Collected data entries:
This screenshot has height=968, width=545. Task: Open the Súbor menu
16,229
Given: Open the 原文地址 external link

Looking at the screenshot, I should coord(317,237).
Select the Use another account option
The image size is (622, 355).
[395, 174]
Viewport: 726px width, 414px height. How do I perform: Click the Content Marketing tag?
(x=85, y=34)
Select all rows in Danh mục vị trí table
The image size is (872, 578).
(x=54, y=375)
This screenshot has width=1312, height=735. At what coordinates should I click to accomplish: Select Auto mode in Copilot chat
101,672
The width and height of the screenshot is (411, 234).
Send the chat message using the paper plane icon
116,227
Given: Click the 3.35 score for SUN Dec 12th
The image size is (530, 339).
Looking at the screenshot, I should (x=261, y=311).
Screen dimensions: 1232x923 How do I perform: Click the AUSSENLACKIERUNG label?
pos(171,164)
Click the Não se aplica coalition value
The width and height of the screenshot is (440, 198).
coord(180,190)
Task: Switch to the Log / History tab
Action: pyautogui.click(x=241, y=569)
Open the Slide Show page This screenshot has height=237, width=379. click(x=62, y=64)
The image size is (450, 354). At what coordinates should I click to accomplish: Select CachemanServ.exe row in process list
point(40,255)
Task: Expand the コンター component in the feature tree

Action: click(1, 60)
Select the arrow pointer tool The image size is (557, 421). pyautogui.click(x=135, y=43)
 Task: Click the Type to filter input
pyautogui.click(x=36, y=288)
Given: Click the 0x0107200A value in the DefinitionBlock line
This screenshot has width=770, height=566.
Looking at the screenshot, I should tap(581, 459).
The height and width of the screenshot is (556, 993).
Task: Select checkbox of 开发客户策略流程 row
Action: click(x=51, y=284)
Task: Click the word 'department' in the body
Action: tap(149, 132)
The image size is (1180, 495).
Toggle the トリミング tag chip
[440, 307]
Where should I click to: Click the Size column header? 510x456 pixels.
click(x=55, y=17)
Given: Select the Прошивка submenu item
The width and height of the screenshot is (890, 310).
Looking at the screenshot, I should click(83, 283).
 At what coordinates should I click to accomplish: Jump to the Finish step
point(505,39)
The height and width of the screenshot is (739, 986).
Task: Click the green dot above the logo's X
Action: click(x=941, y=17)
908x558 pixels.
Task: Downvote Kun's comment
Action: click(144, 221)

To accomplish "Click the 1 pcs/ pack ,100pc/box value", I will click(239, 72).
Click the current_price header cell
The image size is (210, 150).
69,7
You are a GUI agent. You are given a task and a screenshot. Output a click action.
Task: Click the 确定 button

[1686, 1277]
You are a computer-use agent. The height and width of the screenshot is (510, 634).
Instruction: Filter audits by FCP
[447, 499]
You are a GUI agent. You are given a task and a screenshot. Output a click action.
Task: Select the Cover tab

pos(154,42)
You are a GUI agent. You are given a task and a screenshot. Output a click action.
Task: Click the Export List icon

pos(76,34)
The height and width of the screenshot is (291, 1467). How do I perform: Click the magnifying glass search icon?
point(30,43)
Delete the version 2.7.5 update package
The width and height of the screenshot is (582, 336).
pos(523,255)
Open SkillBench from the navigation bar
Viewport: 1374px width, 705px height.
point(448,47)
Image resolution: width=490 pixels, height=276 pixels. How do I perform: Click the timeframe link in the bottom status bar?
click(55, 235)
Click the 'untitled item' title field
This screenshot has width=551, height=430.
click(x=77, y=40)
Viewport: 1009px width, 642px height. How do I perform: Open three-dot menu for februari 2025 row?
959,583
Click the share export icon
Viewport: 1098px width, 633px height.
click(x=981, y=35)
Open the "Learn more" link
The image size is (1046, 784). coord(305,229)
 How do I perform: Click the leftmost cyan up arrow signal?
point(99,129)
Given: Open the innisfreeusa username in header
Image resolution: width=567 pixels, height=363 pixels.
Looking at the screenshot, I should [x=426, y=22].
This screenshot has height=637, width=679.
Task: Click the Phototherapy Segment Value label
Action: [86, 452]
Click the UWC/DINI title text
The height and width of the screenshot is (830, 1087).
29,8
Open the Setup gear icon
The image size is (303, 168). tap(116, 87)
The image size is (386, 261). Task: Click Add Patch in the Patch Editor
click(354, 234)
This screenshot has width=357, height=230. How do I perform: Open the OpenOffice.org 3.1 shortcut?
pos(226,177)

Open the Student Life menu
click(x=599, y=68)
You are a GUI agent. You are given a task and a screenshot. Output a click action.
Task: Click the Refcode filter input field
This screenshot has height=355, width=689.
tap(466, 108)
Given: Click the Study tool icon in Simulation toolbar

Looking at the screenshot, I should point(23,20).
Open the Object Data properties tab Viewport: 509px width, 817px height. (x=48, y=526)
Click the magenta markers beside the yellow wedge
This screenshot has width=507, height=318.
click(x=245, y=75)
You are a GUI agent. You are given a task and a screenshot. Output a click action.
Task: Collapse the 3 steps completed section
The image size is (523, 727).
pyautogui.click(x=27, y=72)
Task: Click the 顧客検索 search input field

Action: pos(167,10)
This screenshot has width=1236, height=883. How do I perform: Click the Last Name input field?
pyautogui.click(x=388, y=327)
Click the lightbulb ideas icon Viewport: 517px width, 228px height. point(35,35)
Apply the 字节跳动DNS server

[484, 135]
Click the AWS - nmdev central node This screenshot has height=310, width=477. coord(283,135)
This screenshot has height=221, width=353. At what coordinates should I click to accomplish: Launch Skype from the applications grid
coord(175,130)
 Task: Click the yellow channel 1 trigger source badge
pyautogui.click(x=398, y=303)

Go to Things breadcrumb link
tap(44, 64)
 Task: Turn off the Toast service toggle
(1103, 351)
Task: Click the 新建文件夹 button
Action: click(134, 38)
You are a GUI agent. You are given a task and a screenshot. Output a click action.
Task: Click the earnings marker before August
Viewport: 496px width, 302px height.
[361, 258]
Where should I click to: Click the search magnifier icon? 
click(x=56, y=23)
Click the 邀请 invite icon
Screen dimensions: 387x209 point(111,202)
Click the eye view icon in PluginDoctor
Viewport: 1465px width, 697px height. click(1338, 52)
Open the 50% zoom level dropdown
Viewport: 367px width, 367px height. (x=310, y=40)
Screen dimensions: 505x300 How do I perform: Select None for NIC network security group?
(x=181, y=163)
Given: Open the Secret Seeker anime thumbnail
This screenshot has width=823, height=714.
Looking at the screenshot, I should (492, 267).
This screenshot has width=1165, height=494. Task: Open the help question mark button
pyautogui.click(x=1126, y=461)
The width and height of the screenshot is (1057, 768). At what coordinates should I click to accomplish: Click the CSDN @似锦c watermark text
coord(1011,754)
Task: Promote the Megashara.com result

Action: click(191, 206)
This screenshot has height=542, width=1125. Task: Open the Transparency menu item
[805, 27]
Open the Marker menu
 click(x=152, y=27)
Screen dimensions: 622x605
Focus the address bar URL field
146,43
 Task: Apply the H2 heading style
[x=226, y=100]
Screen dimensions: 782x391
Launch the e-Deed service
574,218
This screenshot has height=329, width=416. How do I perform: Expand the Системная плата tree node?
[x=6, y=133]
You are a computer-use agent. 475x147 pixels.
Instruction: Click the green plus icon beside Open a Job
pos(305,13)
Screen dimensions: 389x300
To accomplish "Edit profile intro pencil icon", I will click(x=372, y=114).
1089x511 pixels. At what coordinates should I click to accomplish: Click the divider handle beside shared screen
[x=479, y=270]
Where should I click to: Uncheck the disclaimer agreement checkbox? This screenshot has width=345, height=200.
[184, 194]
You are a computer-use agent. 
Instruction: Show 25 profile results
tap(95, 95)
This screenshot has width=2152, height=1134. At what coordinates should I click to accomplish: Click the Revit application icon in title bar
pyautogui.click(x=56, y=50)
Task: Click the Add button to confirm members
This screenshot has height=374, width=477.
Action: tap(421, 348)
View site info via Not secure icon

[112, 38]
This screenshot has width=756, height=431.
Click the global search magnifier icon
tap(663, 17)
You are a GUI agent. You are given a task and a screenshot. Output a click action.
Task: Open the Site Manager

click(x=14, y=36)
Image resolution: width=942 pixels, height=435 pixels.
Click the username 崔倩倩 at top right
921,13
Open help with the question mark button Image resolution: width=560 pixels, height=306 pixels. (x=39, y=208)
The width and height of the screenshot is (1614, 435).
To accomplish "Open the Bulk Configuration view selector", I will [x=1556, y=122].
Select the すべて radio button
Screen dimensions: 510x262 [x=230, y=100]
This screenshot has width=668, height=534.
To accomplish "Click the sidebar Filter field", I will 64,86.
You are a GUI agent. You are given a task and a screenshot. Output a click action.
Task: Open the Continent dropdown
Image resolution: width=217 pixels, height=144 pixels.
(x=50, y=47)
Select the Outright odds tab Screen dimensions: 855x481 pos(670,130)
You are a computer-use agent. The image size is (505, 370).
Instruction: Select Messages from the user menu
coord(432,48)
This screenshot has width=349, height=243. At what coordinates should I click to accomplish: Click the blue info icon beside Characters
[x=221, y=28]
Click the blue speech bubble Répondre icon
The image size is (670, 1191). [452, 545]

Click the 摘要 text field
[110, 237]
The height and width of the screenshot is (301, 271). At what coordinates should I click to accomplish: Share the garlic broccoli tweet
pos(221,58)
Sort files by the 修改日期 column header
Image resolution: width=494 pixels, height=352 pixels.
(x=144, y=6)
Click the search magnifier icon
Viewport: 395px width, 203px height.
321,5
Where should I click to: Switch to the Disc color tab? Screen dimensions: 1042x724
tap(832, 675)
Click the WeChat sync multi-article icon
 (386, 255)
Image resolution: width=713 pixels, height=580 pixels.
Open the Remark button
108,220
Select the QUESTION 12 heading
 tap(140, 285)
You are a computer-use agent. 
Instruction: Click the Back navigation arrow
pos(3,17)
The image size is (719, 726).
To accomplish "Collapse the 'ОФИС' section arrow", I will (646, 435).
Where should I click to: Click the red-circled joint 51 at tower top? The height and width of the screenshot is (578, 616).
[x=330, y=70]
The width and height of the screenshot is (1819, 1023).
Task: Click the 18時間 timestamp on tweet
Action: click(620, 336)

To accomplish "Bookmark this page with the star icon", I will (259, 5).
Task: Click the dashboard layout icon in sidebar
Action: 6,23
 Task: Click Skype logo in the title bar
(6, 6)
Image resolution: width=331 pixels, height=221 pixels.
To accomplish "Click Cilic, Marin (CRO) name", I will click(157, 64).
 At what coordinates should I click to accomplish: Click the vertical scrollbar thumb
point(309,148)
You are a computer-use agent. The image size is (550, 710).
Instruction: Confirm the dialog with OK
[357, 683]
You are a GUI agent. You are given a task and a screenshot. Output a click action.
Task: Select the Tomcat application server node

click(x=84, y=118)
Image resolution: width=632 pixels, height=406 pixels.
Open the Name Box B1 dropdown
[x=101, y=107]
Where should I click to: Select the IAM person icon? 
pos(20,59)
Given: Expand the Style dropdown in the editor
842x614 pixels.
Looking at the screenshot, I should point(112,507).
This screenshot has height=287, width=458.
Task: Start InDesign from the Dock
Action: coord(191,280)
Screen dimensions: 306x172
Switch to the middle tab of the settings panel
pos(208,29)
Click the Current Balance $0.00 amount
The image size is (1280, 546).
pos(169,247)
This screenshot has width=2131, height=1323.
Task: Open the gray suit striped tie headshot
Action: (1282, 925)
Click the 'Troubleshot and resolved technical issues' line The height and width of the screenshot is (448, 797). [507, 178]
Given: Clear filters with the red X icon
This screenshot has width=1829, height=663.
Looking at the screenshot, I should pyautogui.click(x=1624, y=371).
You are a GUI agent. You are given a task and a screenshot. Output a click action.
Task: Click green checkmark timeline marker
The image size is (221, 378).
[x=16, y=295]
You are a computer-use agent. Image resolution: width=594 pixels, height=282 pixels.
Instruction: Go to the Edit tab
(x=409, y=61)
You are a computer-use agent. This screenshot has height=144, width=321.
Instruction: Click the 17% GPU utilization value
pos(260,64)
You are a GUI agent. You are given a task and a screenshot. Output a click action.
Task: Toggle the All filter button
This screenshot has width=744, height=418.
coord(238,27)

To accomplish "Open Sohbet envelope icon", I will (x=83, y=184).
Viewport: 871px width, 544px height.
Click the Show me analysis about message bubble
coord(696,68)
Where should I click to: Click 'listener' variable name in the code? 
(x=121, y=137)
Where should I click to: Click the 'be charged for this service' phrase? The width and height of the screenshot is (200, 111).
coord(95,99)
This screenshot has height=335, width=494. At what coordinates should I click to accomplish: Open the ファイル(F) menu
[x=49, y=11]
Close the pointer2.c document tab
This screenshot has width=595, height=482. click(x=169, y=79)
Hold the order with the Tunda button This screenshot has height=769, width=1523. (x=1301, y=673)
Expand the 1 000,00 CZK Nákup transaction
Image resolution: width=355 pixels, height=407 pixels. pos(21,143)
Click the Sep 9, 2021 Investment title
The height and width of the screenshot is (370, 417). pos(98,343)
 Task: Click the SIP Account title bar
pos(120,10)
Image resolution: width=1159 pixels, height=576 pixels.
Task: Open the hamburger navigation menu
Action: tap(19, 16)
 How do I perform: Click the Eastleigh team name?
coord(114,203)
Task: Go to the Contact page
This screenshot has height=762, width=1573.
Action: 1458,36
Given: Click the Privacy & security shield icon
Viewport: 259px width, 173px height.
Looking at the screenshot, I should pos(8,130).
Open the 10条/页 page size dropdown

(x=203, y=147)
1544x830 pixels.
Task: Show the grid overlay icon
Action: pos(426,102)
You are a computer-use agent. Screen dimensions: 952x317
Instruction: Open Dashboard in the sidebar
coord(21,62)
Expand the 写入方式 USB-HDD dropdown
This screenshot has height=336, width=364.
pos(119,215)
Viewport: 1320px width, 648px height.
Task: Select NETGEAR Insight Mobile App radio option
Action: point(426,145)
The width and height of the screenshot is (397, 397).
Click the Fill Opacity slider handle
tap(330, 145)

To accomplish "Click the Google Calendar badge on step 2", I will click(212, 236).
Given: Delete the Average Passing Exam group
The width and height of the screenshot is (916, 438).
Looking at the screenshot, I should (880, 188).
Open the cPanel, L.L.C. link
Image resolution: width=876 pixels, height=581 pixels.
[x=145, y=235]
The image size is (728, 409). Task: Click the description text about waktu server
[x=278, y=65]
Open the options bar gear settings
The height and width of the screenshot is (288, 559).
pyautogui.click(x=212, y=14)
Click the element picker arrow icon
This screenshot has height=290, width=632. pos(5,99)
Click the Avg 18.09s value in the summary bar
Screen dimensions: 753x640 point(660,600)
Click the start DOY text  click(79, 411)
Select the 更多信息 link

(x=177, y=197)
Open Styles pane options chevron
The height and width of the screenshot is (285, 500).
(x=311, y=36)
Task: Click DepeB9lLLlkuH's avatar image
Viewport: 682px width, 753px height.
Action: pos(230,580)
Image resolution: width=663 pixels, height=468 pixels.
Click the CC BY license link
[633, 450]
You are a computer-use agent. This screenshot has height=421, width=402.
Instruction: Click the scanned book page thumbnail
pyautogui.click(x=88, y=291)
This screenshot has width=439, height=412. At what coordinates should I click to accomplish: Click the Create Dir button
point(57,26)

Directions for this task:
Look above for the line with "Open SkillBench from the navigation bar" and the line with "Click the share export icon". Write out those two lines and all the lines between them, exactly, and no others.

Task output:
Open SkillBench from the navigation bar
Viewport: 1374px width, 705px height.
point(448,47)
Image resolution: width=490 pixels, height=276 pixels. How do I perform: Click the timeframe link in the bottom status bar?
click(55, 235)
Click the 'untitled item' title field
This screenshot has width=551, height=430.
click(x=77, y=40)
Viewport: 1009px width, 642px height. How do I perform: Open three-dot menu for februari 2025 row?
959,583
Click the share export icon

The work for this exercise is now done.